TASKS ::
1. Answer these questions from the lookback on PSU-defence stocks, one line each:
(a) How large a market-cap expansion did the order-book story carry the pack to?
(b) How much of that expansion did the margin story take back?
(c) By the close of the September 18, 2025 session, for how many months had the pack been grinding lower?
2. Transcribe the part of the lookback on PSU-defence stocks starting at "The order-book story" and ending at "year was out.".

EXTRACT TO READ ::
Lookback: How PSU-Defence Stocks Traded from Euphoria to Correction in 18 Months

Lookback: How PSU-Defence Stocks Traded from Euphoria to Correction in 18 Months

The order-book story carried the pack to a ₹12 lakh crore market-cap expansion. The margin story took back nearly a third of it before the year was out.

The PSU-defence trade between March 2024 and September 2025 will be studied for a long time, not because it was unusual in shape, but because it was so faithful to the template of every Indian thematic cycle that came before it. There was a credible policy tailwind. There was a measurable order pipeline. There was a brokerage cohort willing to put a multiple on the pipeline rather than the earnings. And there was, eventually, the moment where execution slipped behind narration. By the close of the September 18, 2025 session, the pack had spent five clean months grinding lower, and the conversation in dealing rooms had quietly shifted from "how high" to "how much further down".

INPUT DATA ::

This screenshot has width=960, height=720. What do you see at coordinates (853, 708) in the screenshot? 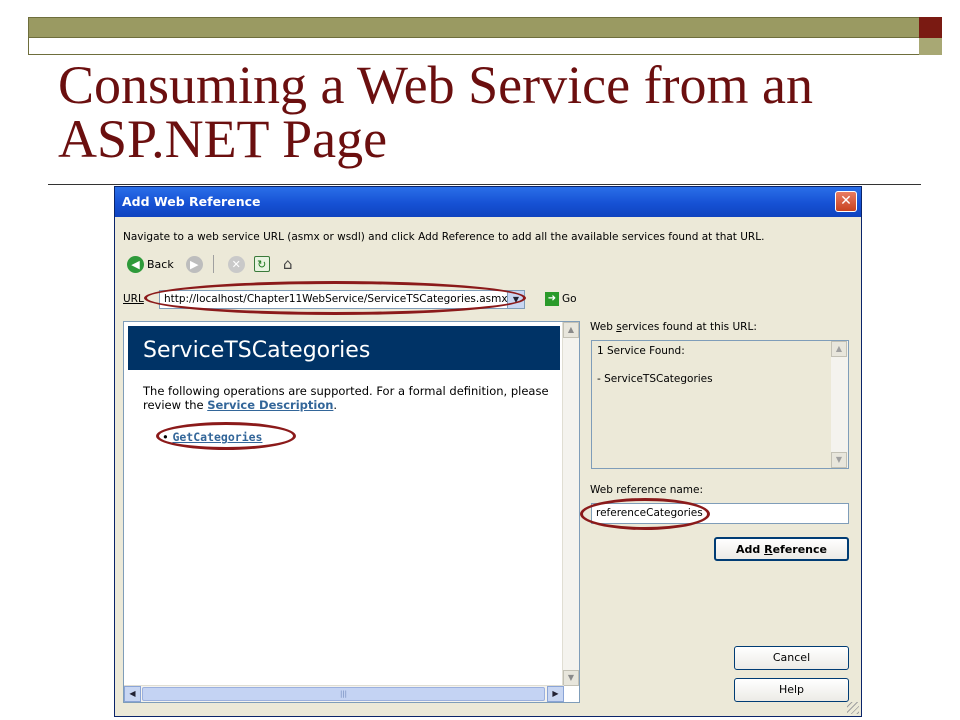
I see `resize-grip-icon` at bounding box center [853, 708].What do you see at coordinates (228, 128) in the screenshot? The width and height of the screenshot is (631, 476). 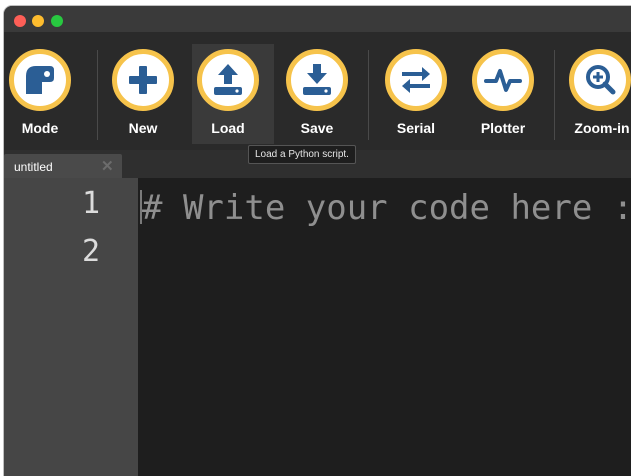 I see `load-label: Load` at bounding box center [228, 128].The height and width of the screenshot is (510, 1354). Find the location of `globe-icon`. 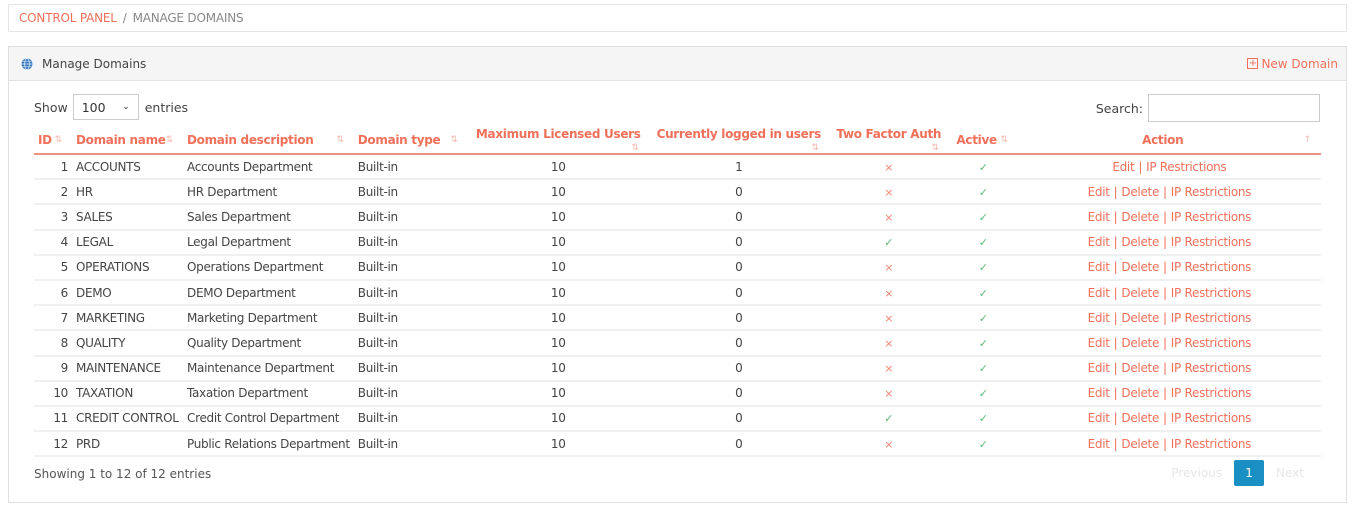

ANSWERS TO THIS EXERCISE ::
1.
(a) ₹12 lakh crore
(b) Nearly a third
(c) Five

2.
The order-book story carried the pack to a ₹12 lakh crore market-cap expansion. The margin story took back nearly a third of it before the year was out.